Preso da uno scatto d'ira si avvicina alla scrivania e la scaraventa a terra per poi passarsi una mano tra i capelli castano-dorato dove si riescono a trovare dei piccoli filoni bianchi.
≪padre?≫ dice una voce bassa e profonda alle sue spalle, l'uomo lentamente si gira.
Il suo sguardo attendo studiava il giovane uomo che aveva cresciuto come figlio suo, le sue gambe erano lunghe di addicevano alla sua magra figura.

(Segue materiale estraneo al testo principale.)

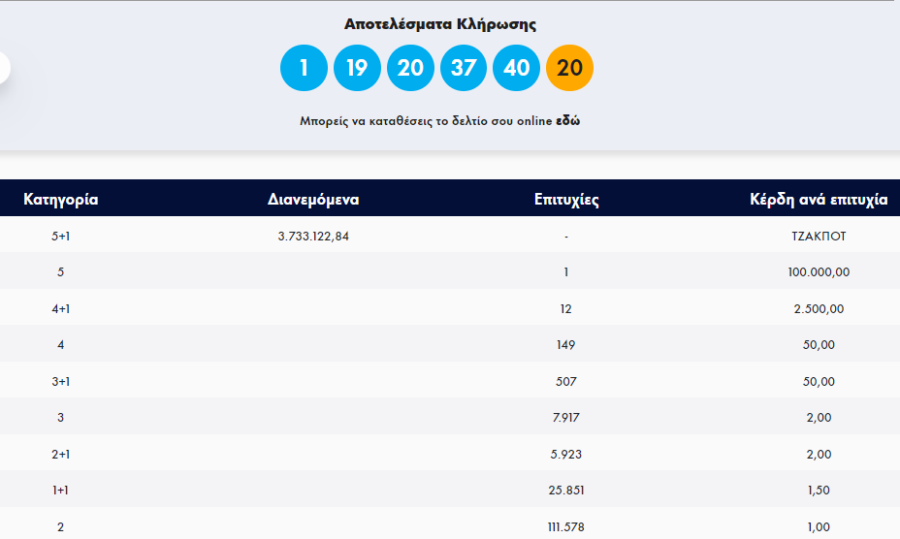
Task: Click the 'Επιτυχίες' column header
Action: (x=566, y=199)
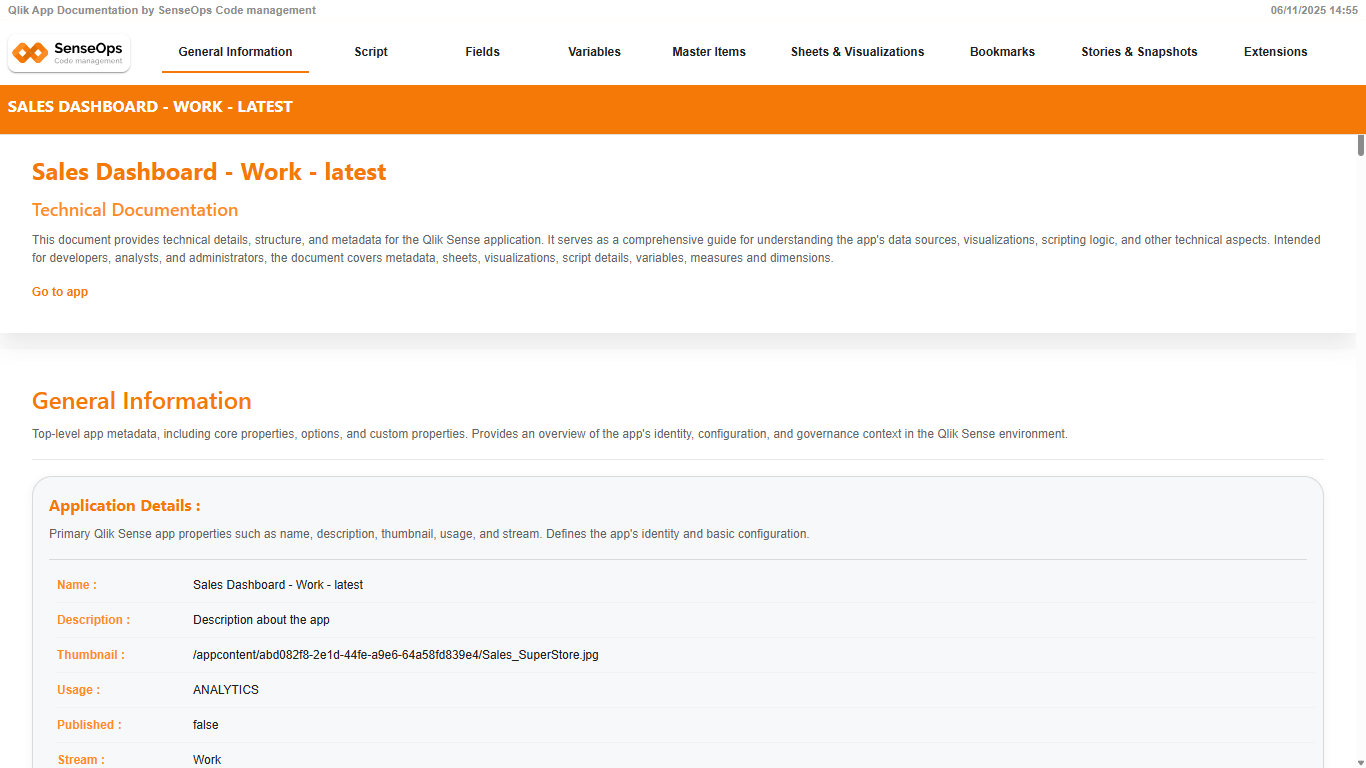Click the orange banner app title
This screenshot has width=1366, height=768.
[x=150, y=107]
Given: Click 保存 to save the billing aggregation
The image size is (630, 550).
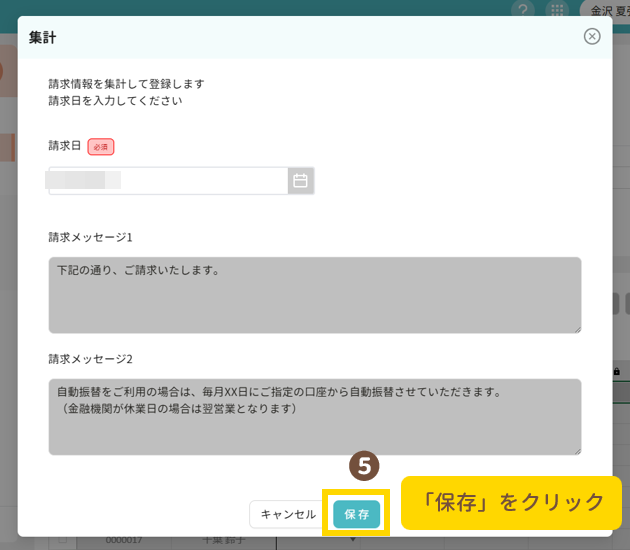Looking at the screenshot, I should (356, 514).
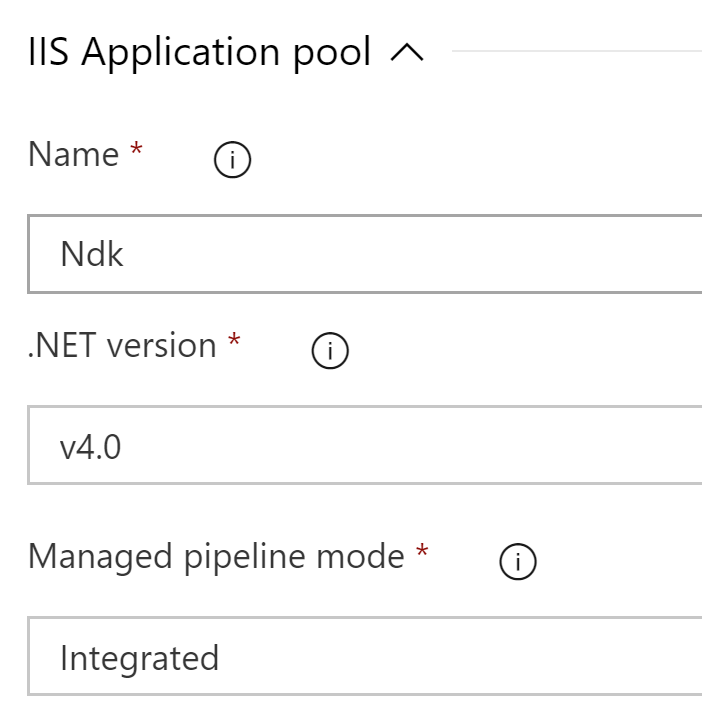Click the Integrated value text

pyautogui.click(x=139, y=658)
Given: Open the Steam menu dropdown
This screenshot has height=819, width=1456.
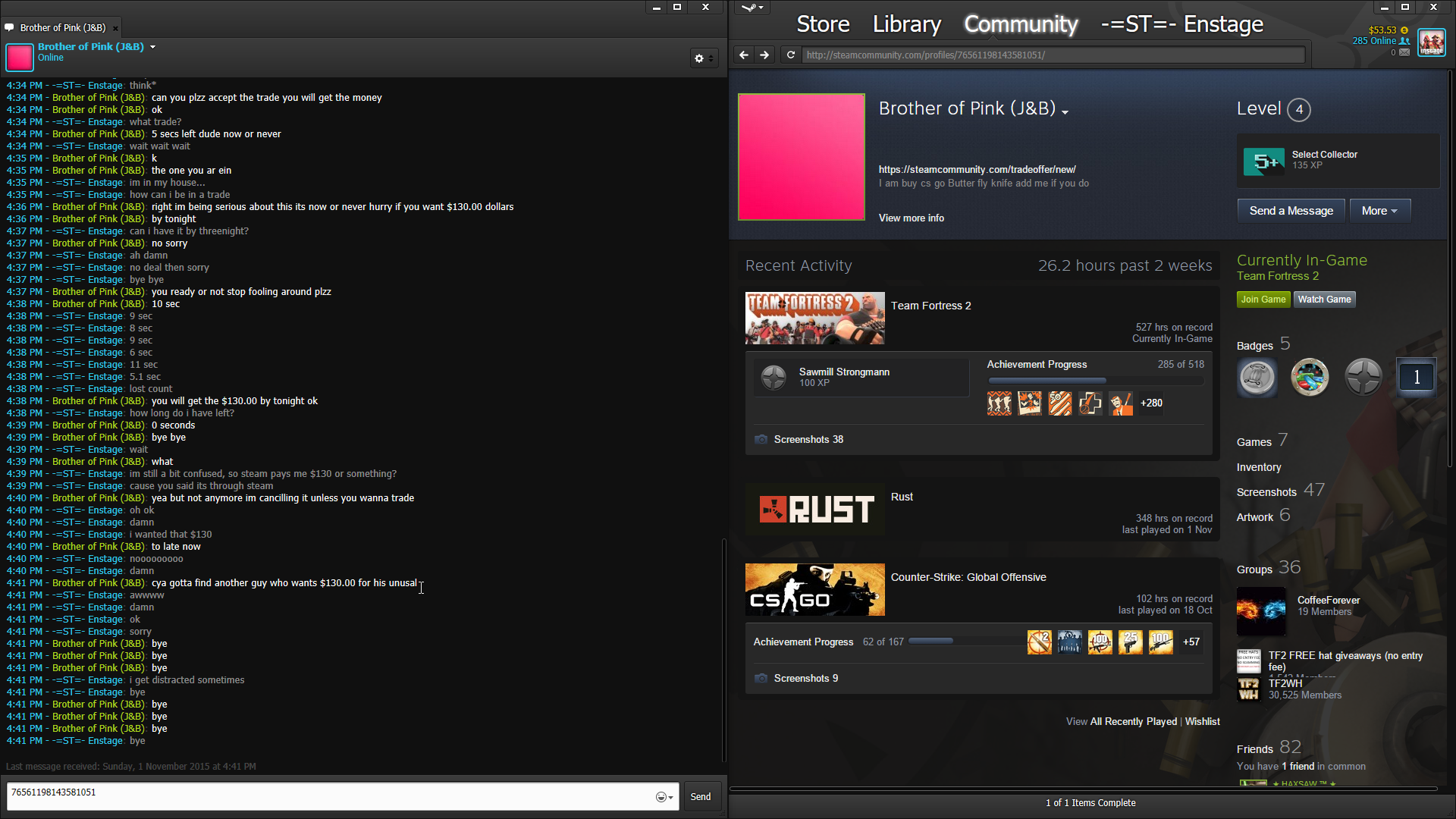Looking at the screenshot, I should click(x=752, y=8).
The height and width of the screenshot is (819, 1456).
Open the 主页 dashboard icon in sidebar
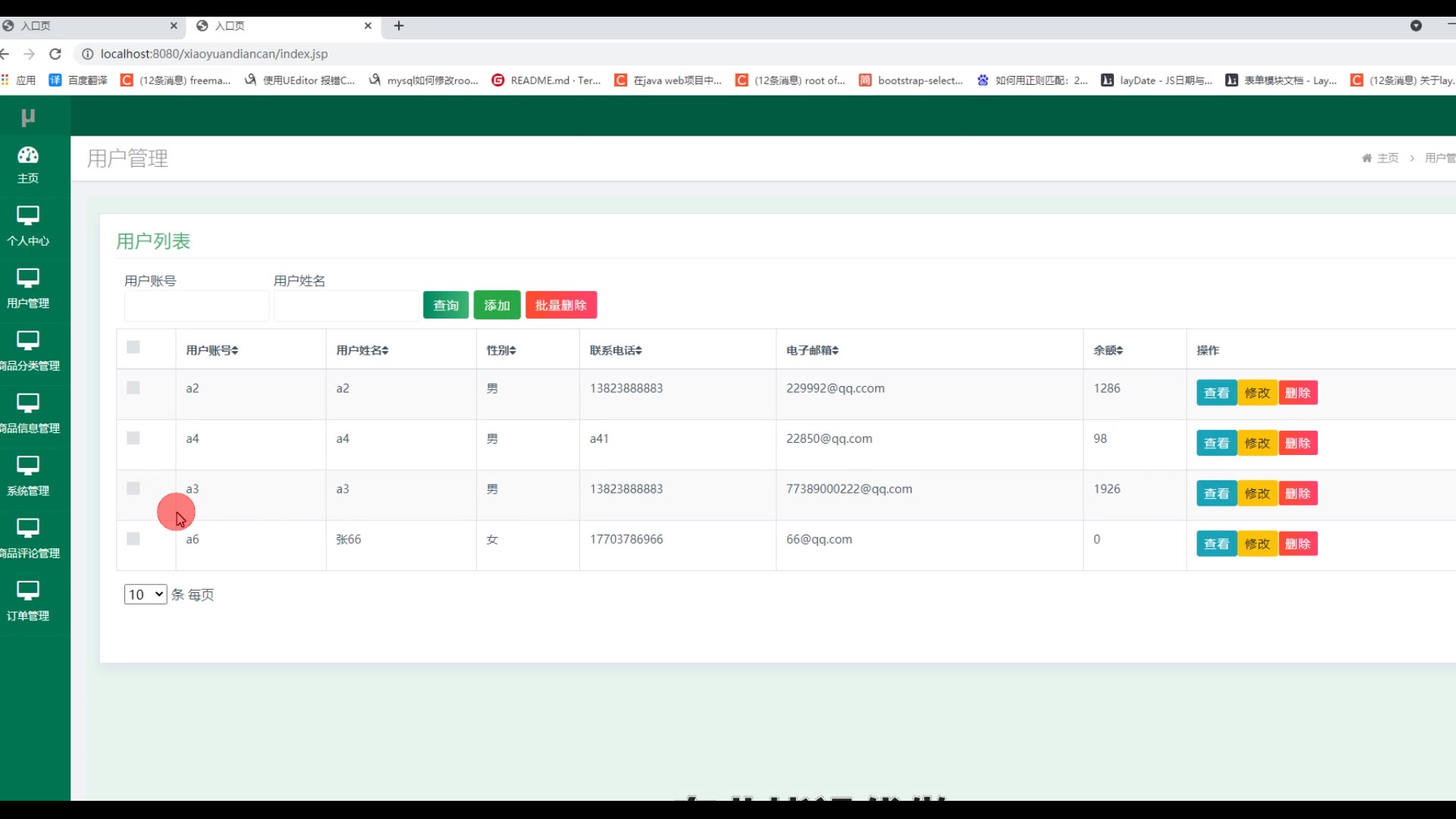point(28,155)
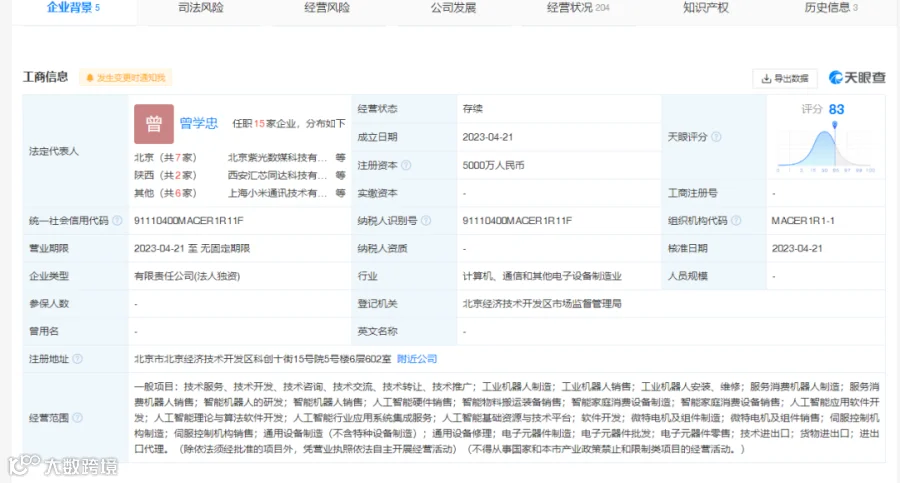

Era vestito di un nero intenso, pantaloni stretti neri e scarpe lucide nere.
Il suo mento era alzato, i suoi occhi azzurri brillavano e completavano magnificamente i suoi lineamenti. Le sue carnose labbra rosse a forma di cuore erano piegate in un cipiglio.
La mascella squadrata e definita avrebbe lasciato senza fiato molte ragazze.
Era serio e sembrava irritato dallo sguardo del genitore.
L'altro invece aveva avuto un lampo di genio e con un ghigno si avvicinò al figlio.
Lizzie, così preferiva esser chiamata la piccola dei Gerrus, era incredula e non ci capiva più nulla.
Aveva provato a ribellarsi tirando calci e pugni a quella specie di separè che divideva le parti della macchina, ma lui per non essere osservato decise di alzare il finestrino di esso.
Sconfitta si arrese ed adesso si trovava difronte ad un portone di legno di quercia di una grandissima villa, l'autista l'aveva in pugno.
È il doppio della ragazza,la tiene salda per il braccio e prima di scendere dalla macchina l'aveva avvertita che se avrebbe anche solo provato a fuggire gli avrebbe sparato.
N/A
Ehm si non sono morta è corto, fa schifo e si mi odiate.
Non mi ricordo se ve lo avevo detto, ma pensavo di cancellarla o boh non lo so, anche perché non è seguita e sono abbastanza confusa.